As per the last quarterly conference call, Tekmira management seemed confident that TKM-HBV would not require pre-medication.  Since such immune stimulation is thought to be highly sequence-dependent, I do not fully understand their confidence, but maybe a little bit of immune stimulation is not that bad in the Ebola setting after all.

An IND for TKM-HBV is planned by the end of the year with first dosing starting in early 2015.

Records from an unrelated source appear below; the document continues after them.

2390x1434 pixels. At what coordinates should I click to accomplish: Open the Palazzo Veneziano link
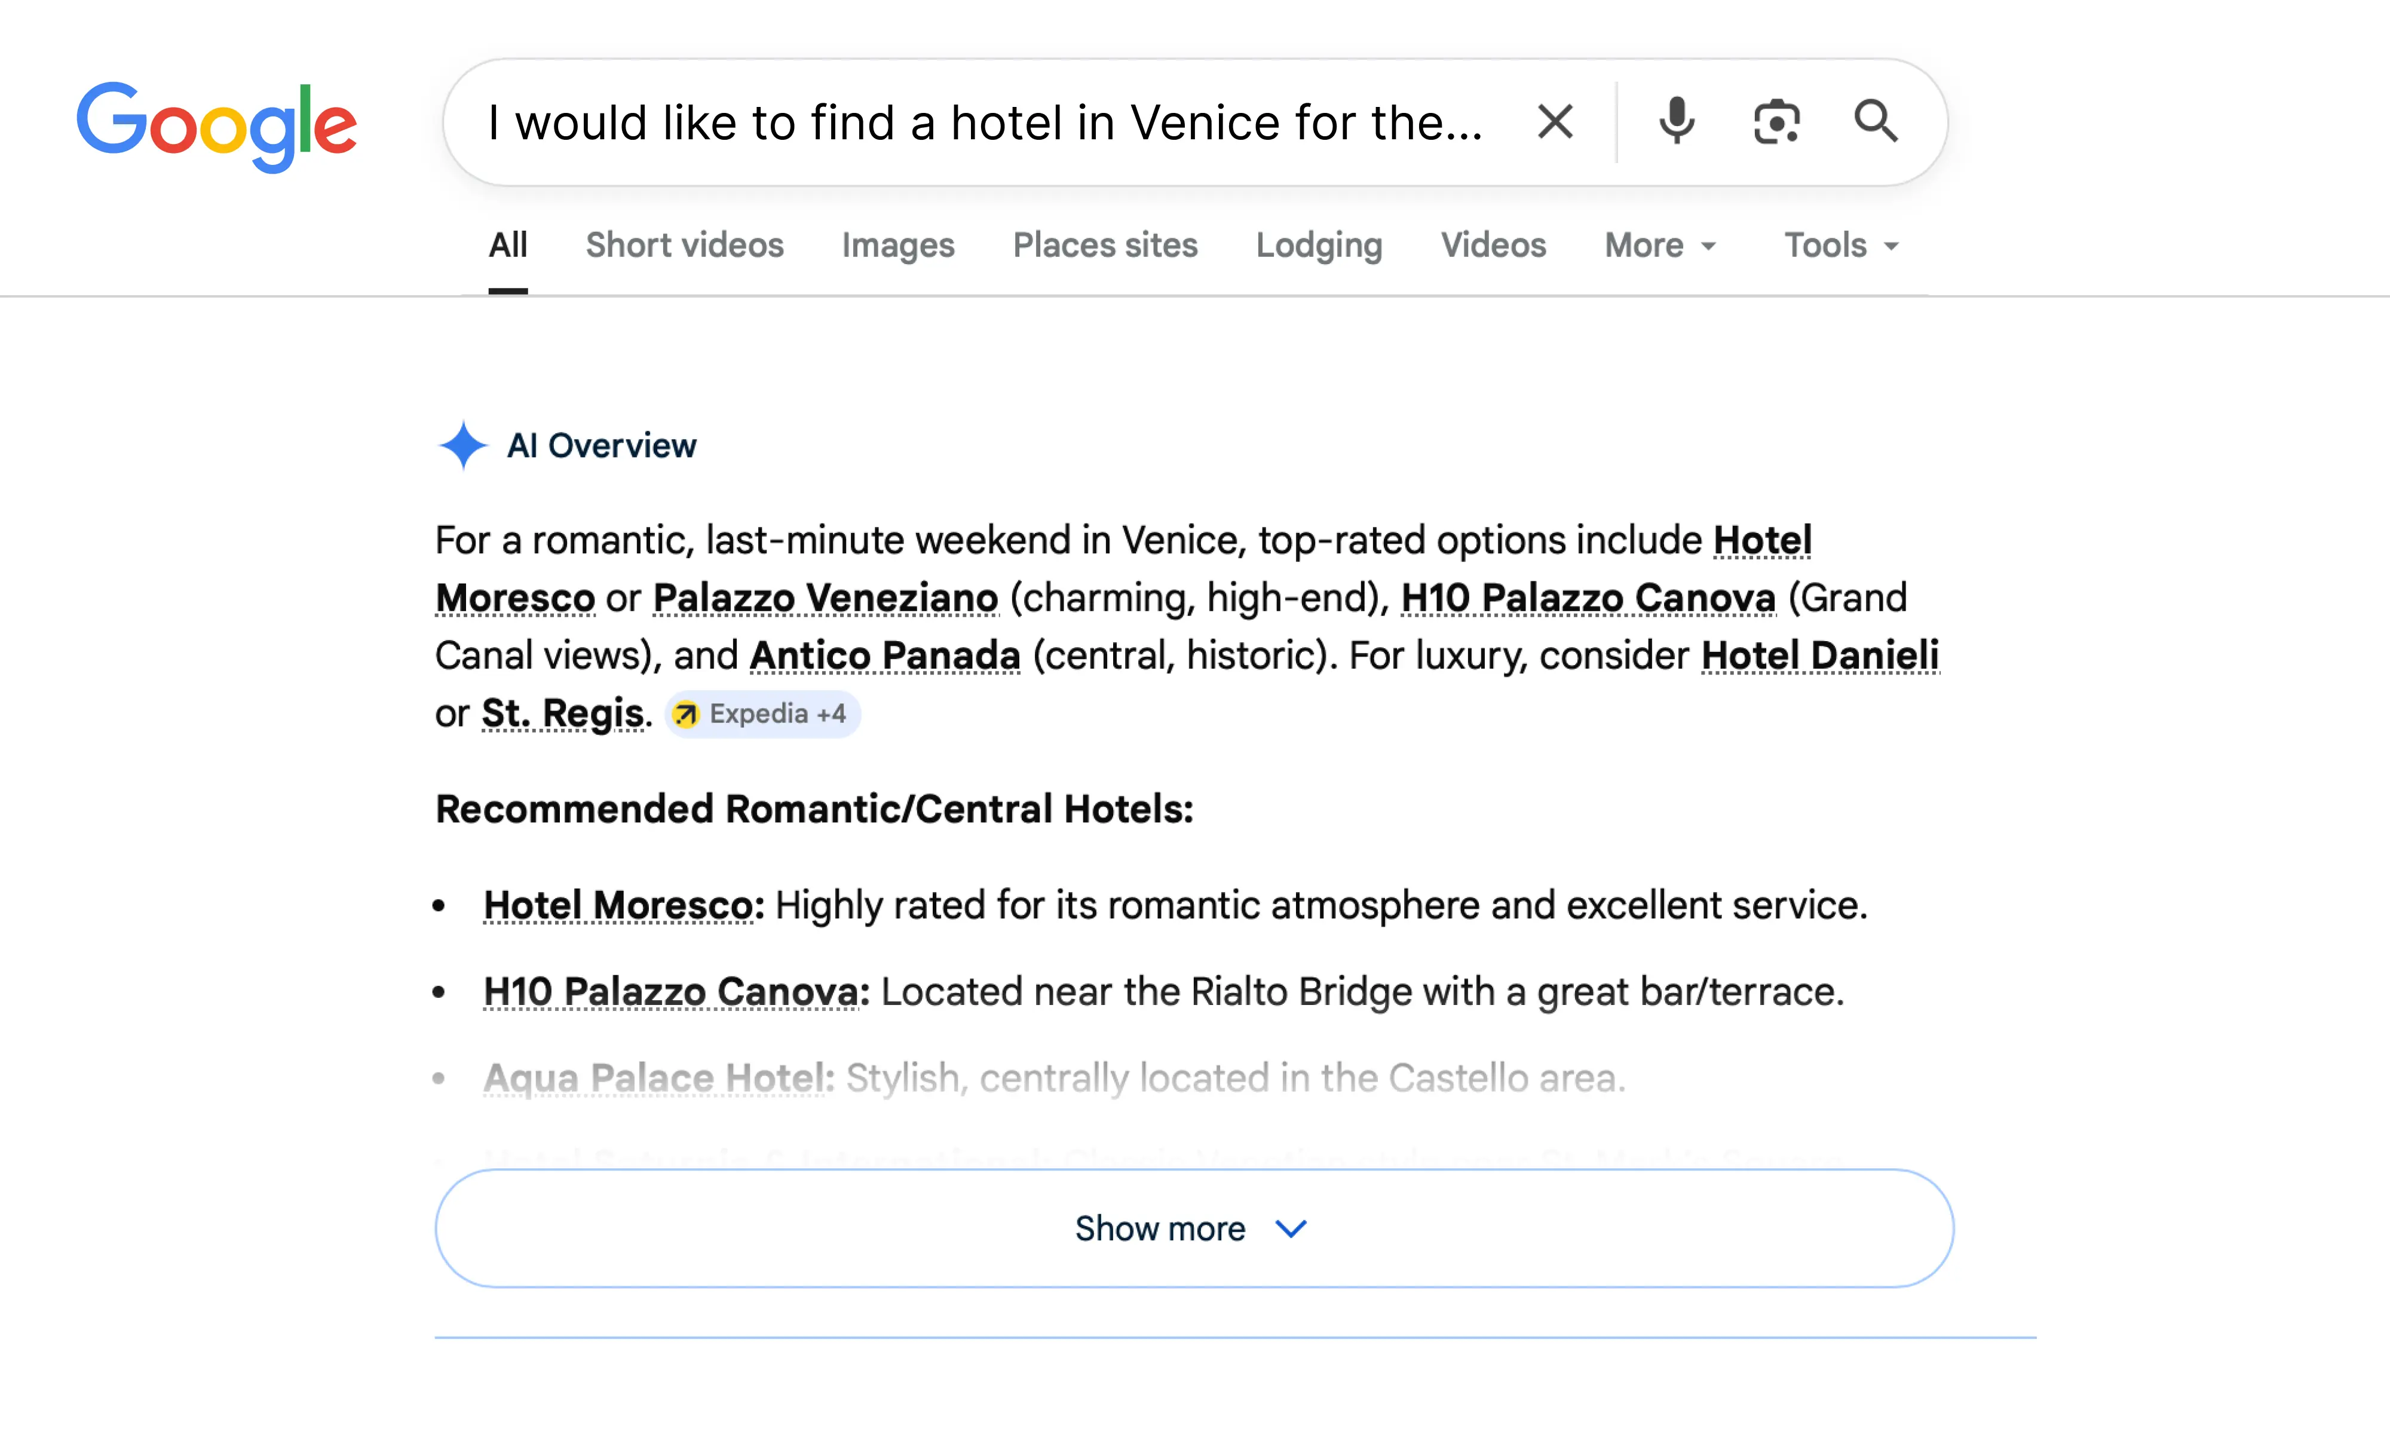coord(824,597)
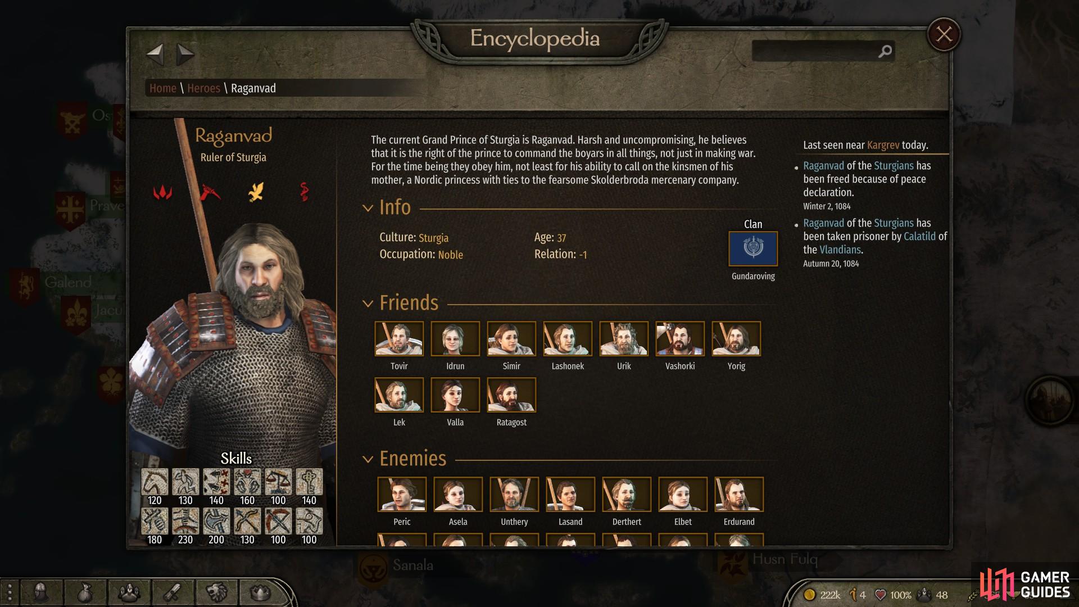Open the inventory bag icon
1079x607 pixels.
(85, 592)
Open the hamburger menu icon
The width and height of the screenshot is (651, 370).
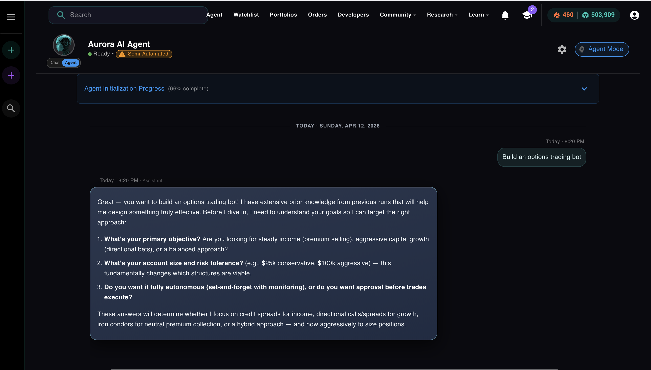pos(11,17)
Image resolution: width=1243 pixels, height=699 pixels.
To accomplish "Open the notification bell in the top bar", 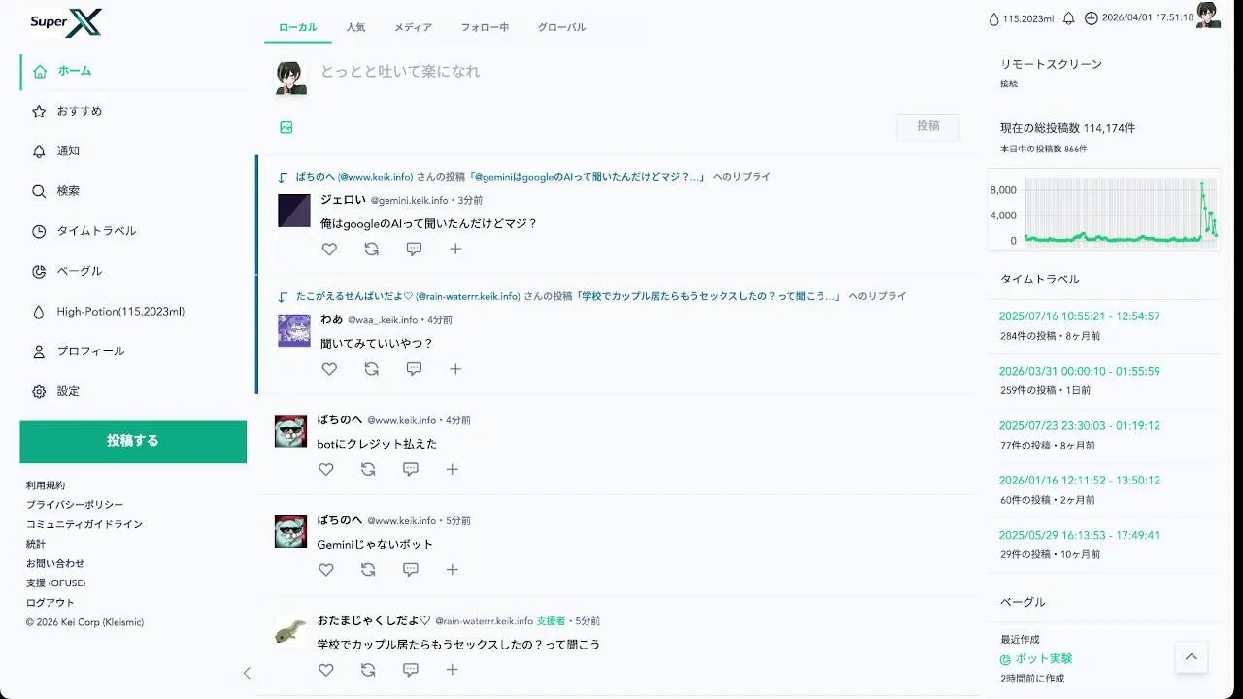I will [1069, 18].
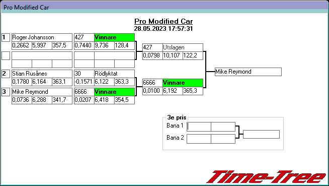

Buckle up for an exciting month with Tekmira, and if all that weren’t enough, it unfortunately looks like we are still in the early innings with Ebola as being ahead of the curve is a concept foreign to the governing authorities.

Disclosure: long Tekmira.


Anonymous said...

A defining day for Tekmira, with the first case of Ebola confirmed in Dallas. There will be more cases in Dallas for sure. Never expected the virus to reach the US so soon. This story isn't leaving the front page for the foreseeable future. Let's hope the results are good for TKM-E and production can ramp up. Expect to see the DoD authorize production even sooner and the FDA to lift their hold, or help plan new trials in infected patients. Yikes.

Anonymous said...

In addition to the events mentioned in the article isn't there an Ebola update of some kind scheduled for Oct 7?
A stockpiling deal would certainly be nice, especially if multiple countries would want to buy stockpile TKM-Ebola or even better donate doses to West Africa. My suspicion is however that any major deals will be for the GSK vaccine as I suspect that lobbying muscle is a significant part of the equation, as could be seen with Tamiflu for instance.

Non-dilutive financing aside, wouldn't the most valuable thing be confirmation that TKMs RNAi Cures ebola! I mean if RNAi would actually work in such an aggressive multi-organ disease it would seem plausible that many, many other diseases could be cured/treated using TKMRs RNAi Tx.

Then even the 11 billion paid by GILD for Pharmasset in P II could easily be surpassed in an inevitable buy-out by big Pharma.

Notwithstanding, I'd certainly prefer TKM to stay independent for as long as possible, especially if TKM-Ebola can finance the rest of the pipeline. If a viable new class of drugs is born, 11B won't even be enough for a 50/50 license, it will be closer to Genetech money then...

As for the traders criticizing management for lack of PR's public pumping etc. - think about it: There are several plausible reasons to tout your company at every possible instance, ranging from snake oil scams to desperate need of financing -but only one realistic reason to remain silent amidst a monster media circus: You don't have to tout and pump.

Anonymous said...

I am glad that at this stage of it's growth, Tekmira is being driven by scientists rather than MBAs. They are in the process of generating significant IP and don't need any street distractions.